The largest ever Knesset delegation to leave Israel toured Auschwitz-Birkenau on Monday to mark the 69th anniversary of the Nazi German death camp's liberation and honor the dwindling number of survivors.
The 55 members of the Israeli parliament walked through the infamous "Arbeit macht frei" wrought-iron gate of the camp, which the Nazis set up in the southern city of Oswiecim after occupying Poland in World War II.
"We have a survivor dying every hour in Israel and elsewhere. It's so crucial to honor them before it's too late," said London-born Israeli Jonny Daniels, who organized the Knesset's visit.
The 28-year-old also told AFP it was "symbolic" to have so many Israeli government representatives there to hammer home the point that Jews now have a "place of our own".
The Knesset delegation, led by opposition leader Isaac Herzog and coalition chairman Yariv Levin of the governing Likud party, took part in anniversary ceremonies on Monday -- International Holocaust Remembrance Day.

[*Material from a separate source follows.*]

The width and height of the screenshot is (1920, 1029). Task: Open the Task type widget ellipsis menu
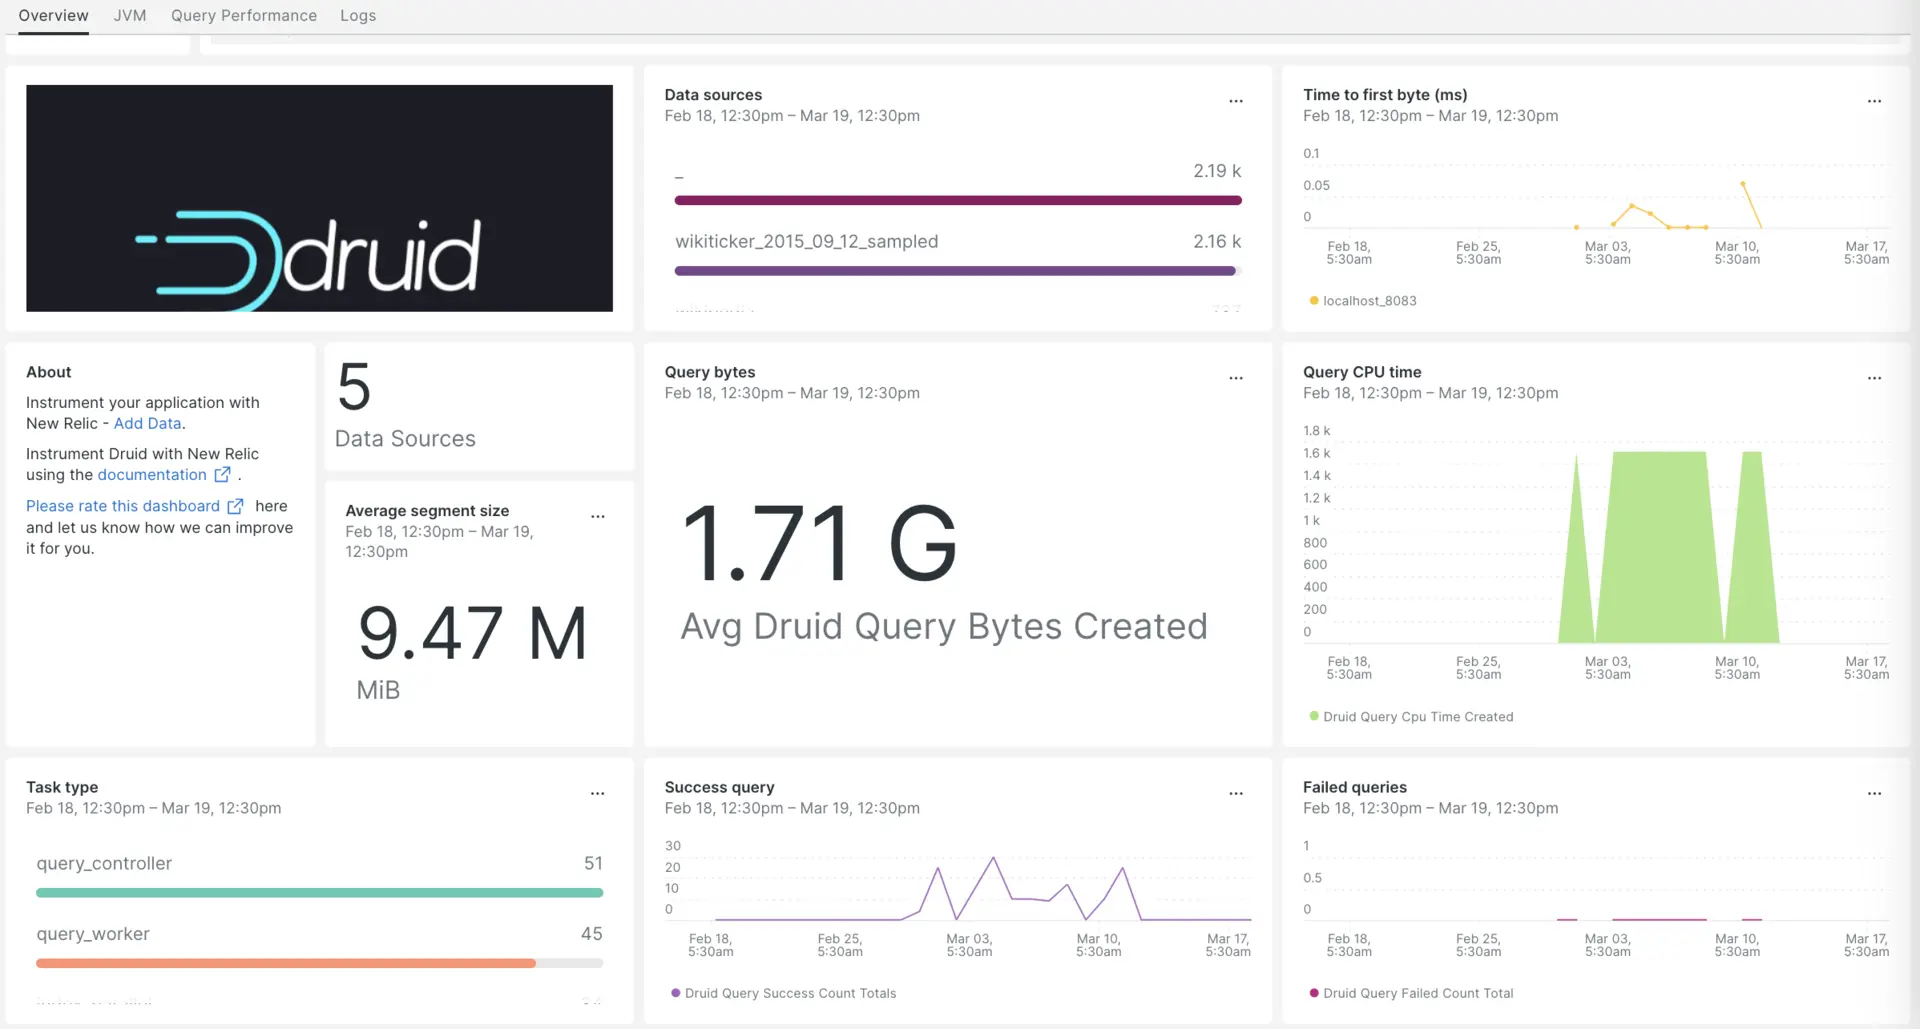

Camp survivors were also joined by parliamentarians from several European countries, the U.S. and Canada.
"We came from the land of life to the place of evil, the place of death, the worst place on earth. We have come in your footsteps," Herzog said at the ceremony, addressing the victims.
Holocaust survivors earlier laid wreaths at the death wall where inmates were shot, with many wearing blue-and-white scarves evoking their prisoner garb.

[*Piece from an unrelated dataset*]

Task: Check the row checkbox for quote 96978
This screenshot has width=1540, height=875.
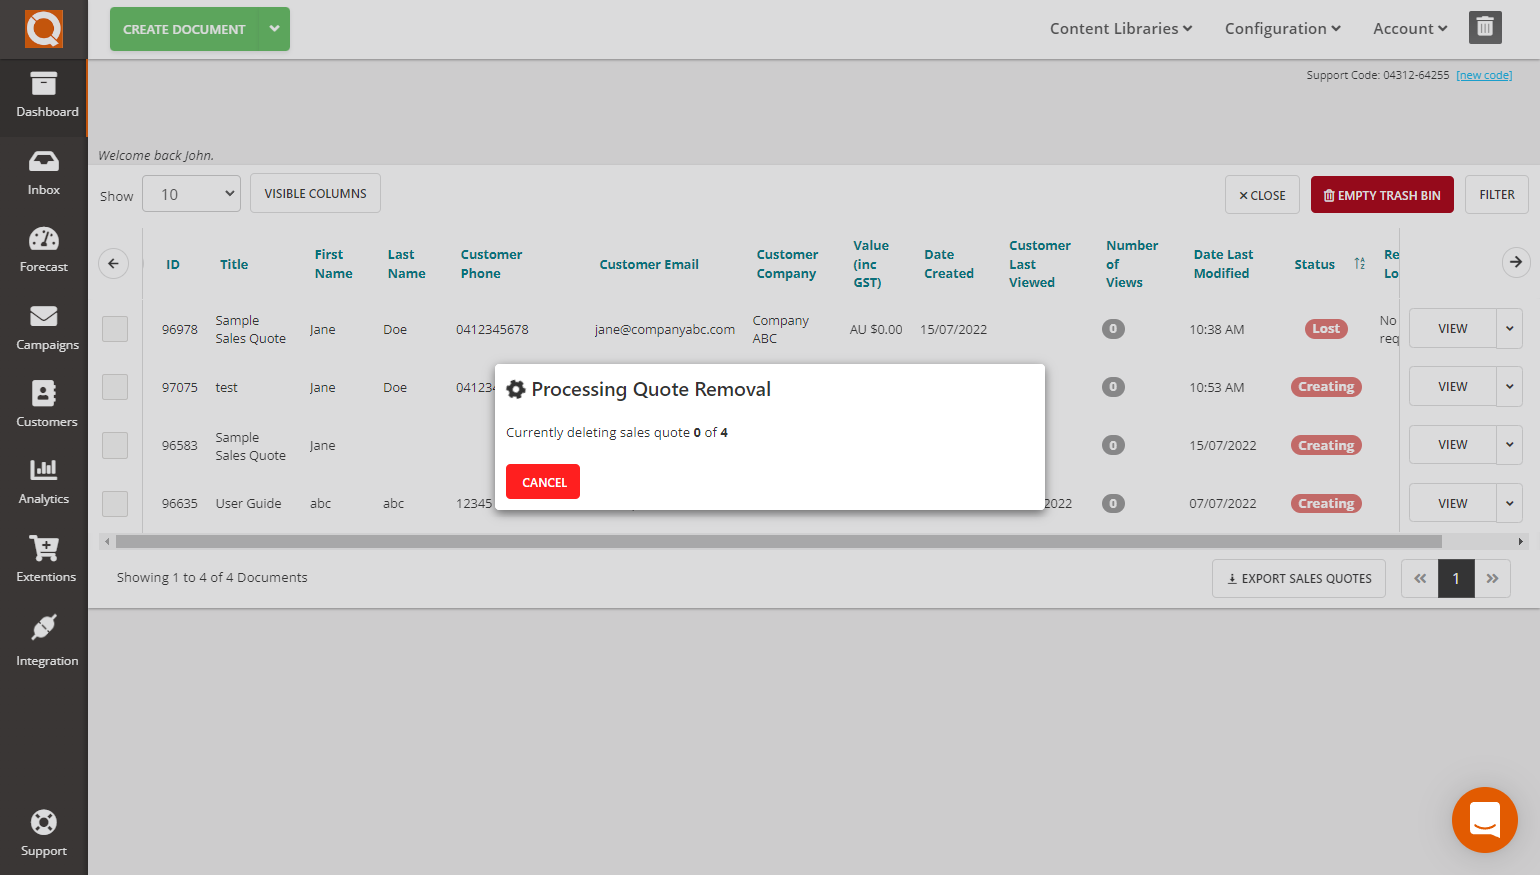Action: click(x=114, y=328)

Survivor Jacek Zieliniewicz, an 87-year-old who returns every year, told AFP that standing at the spot "one remembers those one lost here: friends, acquaintances and strangers too".
Zieliniewicz, who spent a year at the camp and credits luck and youthful vigor for his survival, says he regularly speaks at schools with words of warning.

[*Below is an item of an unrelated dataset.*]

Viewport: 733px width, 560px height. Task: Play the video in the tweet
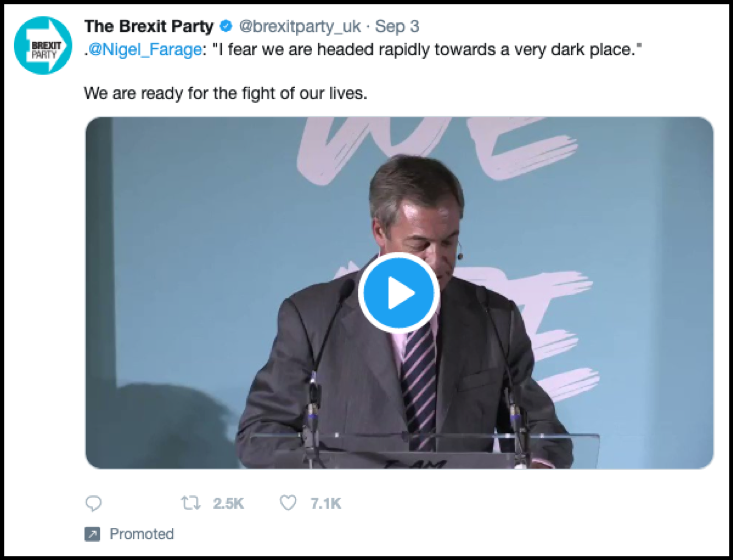398,292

"I tell the young folks that I'm counting on them to be smart enough and determined enough to never allow another such massacre to occur," he said.
The parliamentarians from across Europe were later to visit the nearby city of Krakow for an assembly on Holocaust lessons.
"Man has condemned men to this fate," Auschwitz-Birkenau museum director Piotr Cywinski said at the ceremony, quoting Polish author Zofia Nalkowska, whose 1946 book Medallions details the ordeals of survivors.
"This is true. And therefore only a man can save other men from such fate. This is the ultimate lesson of Auschwitz," he said.
One million European Jews were killed at Auschwitz-Birkenau from 1940 to 1945, according to the museum.
More than 100,000 others including non-Jewish Poles, Roma, Soviet prisoners of war and anti-Nazi resistance fighters also died there.
There were only around 7,000 survivors in the camp when the Soviet troops liberated it on January 27, 1945.